さて、まもなく傘寿を迎える私が今、しみじみ思うのは「人生に余生なんてない!」ということです。人は死ぬまで自分の人生の主役で現役、全てが学びなのだと。
アメリカで「初期アルツハイマー病患者の自主サポートの会」で実習した時のことが思い出されます。大学病院で初期アルツハイマー病と診断された方々が、自分が将来惚けてしまうことを承知で、今日を落ち込まず、前向きに生きるために「何が心の支えか?」をテーマに話し合ったのです。

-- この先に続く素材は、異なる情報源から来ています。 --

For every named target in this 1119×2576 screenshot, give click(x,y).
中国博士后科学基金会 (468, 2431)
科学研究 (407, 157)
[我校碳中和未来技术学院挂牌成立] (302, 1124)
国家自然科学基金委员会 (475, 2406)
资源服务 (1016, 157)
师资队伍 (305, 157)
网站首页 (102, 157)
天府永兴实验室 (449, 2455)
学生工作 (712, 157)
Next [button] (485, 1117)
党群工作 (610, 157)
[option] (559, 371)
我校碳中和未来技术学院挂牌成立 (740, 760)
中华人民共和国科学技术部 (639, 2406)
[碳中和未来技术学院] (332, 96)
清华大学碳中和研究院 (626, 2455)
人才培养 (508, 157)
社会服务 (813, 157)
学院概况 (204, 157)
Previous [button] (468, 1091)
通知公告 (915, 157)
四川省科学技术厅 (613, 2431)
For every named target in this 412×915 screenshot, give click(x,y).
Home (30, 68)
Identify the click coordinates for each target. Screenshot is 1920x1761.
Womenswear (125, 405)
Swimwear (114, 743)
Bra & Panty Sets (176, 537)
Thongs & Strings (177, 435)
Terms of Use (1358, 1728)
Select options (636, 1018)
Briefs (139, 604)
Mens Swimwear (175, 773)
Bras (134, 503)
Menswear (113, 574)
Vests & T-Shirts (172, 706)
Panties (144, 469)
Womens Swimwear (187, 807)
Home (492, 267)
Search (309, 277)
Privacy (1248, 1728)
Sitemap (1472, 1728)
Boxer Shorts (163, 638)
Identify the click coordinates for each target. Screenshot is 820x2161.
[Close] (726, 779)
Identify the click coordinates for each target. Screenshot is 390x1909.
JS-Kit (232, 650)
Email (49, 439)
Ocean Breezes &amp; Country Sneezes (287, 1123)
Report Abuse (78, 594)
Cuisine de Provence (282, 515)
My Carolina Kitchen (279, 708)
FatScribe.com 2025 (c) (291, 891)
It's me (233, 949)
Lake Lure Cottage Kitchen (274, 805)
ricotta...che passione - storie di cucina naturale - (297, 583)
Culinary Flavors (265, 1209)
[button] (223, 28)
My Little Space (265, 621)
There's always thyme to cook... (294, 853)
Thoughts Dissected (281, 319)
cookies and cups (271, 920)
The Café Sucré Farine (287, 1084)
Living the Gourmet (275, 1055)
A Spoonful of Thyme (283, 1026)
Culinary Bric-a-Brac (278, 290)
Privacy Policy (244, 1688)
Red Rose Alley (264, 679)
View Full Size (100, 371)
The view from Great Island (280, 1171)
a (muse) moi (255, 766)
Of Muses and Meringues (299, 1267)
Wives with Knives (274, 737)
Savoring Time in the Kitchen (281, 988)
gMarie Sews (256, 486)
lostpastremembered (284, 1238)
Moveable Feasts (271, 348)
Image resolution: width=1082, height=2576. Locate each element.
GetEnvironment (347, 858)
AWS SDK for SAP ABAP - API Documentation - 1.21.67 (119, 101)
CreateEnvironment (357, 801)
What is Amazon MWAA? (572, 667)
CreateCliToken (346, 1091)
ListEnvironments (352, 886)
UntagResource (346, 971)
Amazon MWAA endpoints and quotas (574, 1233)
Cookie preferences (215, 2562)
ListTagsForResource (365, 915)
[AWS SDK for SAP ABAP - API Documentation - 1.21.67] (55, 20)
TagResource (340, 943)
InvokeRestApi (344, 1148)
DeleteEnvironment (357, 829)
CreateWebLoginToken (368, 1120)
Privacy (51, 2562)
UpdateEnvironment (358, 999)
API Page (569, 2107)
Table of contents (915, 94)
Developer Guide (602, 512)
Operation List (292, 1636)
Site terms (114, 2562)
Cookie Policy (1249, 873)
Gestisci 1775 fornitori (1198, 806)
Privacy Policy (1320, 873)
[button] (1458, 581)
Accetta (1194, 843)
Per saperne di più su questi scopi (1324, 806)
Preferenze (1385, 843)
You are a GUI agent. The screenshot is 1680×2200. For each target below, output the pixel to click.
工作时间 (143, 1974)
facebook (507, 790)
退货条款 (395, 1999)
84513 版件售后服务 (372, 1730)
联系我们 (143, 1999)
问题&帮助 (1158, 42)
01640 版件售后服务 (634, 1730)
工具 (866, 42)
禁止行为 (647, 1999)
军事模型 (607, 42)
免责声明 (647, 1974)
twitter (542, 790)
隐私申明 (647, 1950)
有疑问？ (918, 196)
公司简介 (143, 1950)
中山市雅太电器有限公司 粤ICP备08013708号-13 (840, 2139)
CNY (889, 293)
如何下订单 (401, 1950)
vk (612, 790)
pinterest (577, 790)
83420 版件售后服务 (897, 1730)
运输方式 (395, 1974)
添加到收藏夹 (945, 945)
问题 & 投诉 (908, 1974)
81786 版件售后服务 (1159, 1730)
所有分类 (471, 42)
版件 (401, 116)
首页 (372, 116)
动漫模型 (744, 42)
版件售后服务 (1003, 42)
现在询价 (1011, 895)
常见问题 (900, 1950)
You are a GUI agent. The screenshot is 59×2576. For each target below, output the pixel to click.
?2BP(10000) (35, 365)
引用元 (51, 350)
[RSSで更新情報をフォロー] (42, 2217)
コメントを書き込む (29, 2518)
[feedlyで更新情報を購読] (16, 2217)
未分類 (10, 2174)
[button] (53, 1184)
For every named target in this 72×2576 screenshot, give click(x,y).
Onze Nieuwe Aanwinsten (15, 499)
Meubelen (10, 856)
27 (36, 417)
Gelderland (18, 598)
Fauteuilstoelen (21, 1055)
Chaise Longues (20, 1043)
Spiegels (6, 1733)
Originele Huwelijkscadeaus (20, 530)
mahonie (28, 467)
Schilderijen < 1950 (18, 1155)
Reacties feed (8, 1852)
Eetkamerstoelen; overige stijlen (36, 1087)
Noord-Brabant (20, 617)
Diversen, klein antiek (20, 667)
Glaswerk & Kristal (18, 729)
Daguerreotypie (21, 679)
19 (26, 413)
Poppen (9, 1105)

「家族や友人たちとの食事と会話が私の心の支えです」と元社長さん。 「落ち込むと信仰深かった母や祖母を想うと心が安らぐ」と元高校教師。 「神と繋がっていれば何があっても大丈夫!」とロシア正教の老婦人。 「回想録を書いている。知的好奇心が大事」と元大学教授。 「掃除をすると元気になる」と元看護師長。 「家族の食事や衣類の世話をする」と元主婦。
要約すると、家族や友人との温かい絆は愛、神との繋がりは信仰、掃除は体を動かすエクササイズの効用、回想録を書く・知的好奇心は生涯学習でしょうか。
率直に「自分の心の支え」を話して学び合う、彼らの前向きな姿勢に教えられました。